L’aspetto più triste risiede poi nelle responsabilità connesse alla privacy dei dati degli studenti e dei docenti stessi che non è gestita dalle singole scuole o dallo Stato. Abbiamo avuto almeno tre mesi per regolamentare con un contratto la didattica a distanza e fornire la strumentazione di base ai docenti anche a tutela della privacy loro propria e degli studenti. Il contratto di categoria peraltro è già in ritardo di 2 anni e non rispetta assolutamente i tanto decantati standard europei e non solo, si mettano in pace i malpensanti, nel settore delle retribuzioni.

Ma, si sa, in Italia l’estate porta un bel sole e non necessariamente consiglio; prova ne sia il dato che gli epidemiologi, per una volta tanto concordi, denunciano il fatto che un’estate “sciagurata” (parola usata da Galli) e senza regole né controlli adeguati ha prodotto gli amari frutti di questi giorni.

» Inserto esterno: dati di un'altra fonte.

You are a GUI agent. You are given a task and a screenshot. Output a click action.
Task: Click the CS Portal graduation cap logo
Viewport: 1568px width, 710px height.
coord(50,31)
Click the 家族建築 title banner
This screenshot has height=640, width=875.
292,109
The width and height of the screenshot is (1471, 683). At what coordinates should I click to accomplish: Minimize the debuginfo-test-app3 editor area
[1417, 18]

A queste osservazioni aggiungo anche un altro problema che va sollevato: un orario scolastico che finisce nel pomeriggio porta con sé l’esigenza di mense scolastiche che al momento non ci sono. E dove ci sono, per esempio nelle scuole elementari, spesso non si possono usare proprio per evitare assembramenti; preferisco non pensare a cosa succederebbe se qualcuno avesse l’infausta idea di lasciar andare gli studenti al bar all’interno o all’esterno della scuola.

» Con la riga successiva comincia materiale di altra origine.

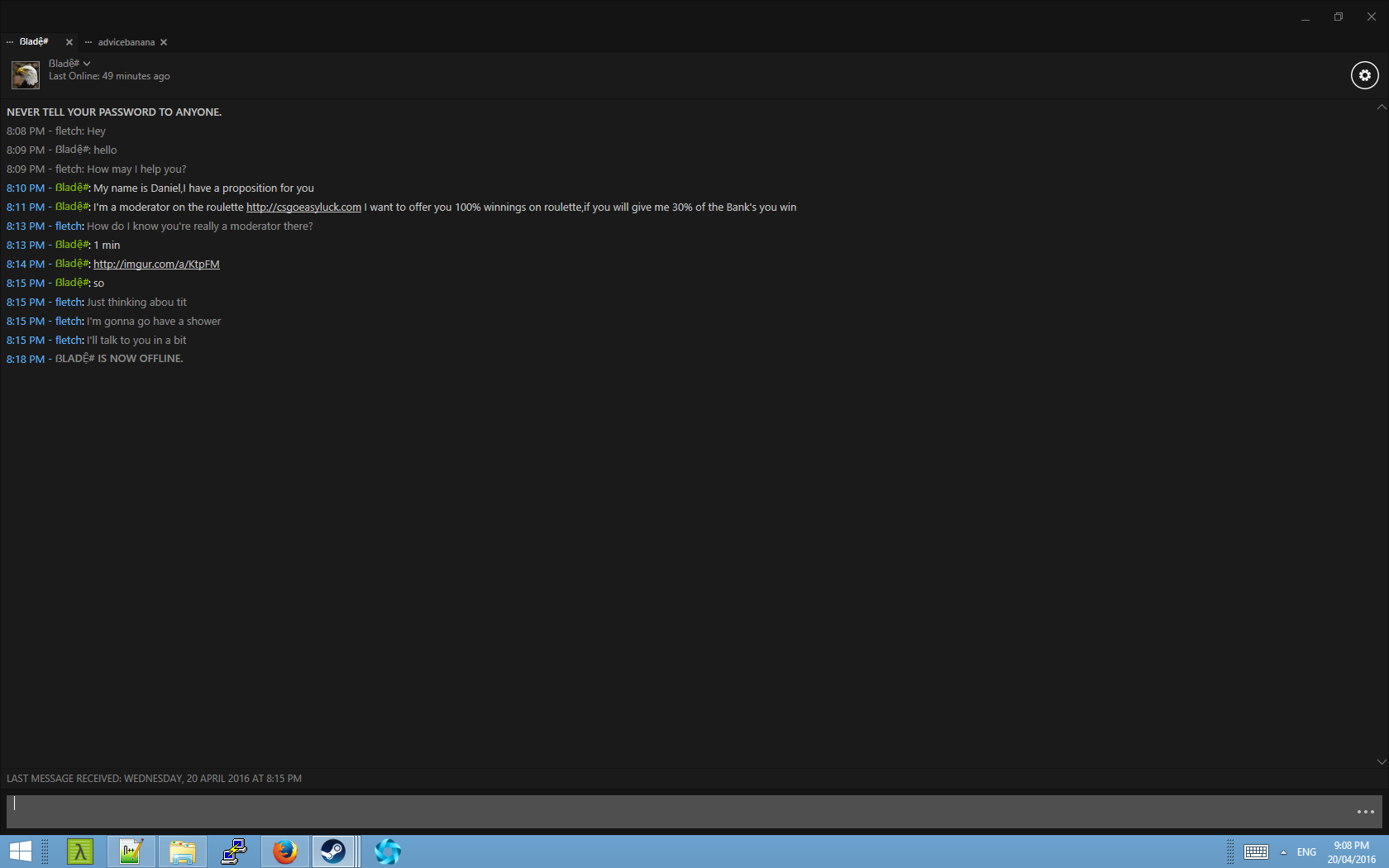
Task: Open the chat settings gear
Action: click(1364, 75)
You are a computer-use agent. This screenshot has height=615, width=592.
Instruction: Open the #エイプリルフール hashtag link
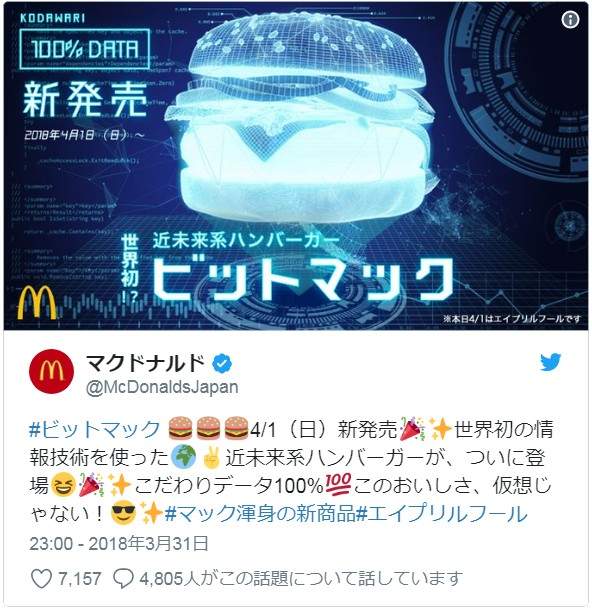click(x=441, y=514)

Allora si ha forte l’impressione che la scuola non sia il giusto oggetto delle cure necessarie per creare un ambiente educativo sano e ben organizzato per tutti coloro che ci vivono dentro – studenti, personale ATA, docenti – ed a tutte le latitudini, ma che sia sia oggetto di strumentalizzazioni per spostare il focus della discussione dai veri punti sensibili della situazione che stiamo vivendo. È un giocattolo che piace a tutti e che serve meravigliosamente alle (cattive) intenzioni di chi non riesce a gestire i problemi veri e produce norme e regolamentazioni in ordine sparso. Una sciarada insomma, che distrae tutti ma che in questo momento non serve realmente a nessuno.

1 commento:

  1. Confesso che sull'argomento ho solo dubbi e perplessità. Nonostante i miei oltre 40 anni di insegnamento, quasi sempre al Liceo.
    Osservo il disagio dei genitori e le loro difficoltà a conciliare lavoro ed assistenza ai figli piccoli impegnati a casa nella didattica a distanza. E la conferma viene dalle proteste in atto in questi giorni fuori alla sede della Regione Campania che ha imposto la chiusura delle scuole per tutti gli ordini e in tutti i territori. Comprese quelle province e città ove non esistono problemi di contagio e di trasporto pubblico.
    Conosco docenti contagiati e ora in quarantena insieme con le loro classi. Ovviamente costoro plaudono alla chiusura e la giudicano necessaria per salvaguardare la salute loro e dei familiari.
    Anche i presidi campani hanno ragione. Ma va posto anche il problema dei genitori lavoratori e delle famiglie numerose e povere dove mancano cellulari e pc, ma anche lo spazio per collegarsi..
    Ecco. Per me bisogna rispondere a queste esigenze. A tutte. Con coraggio e lungimiranza.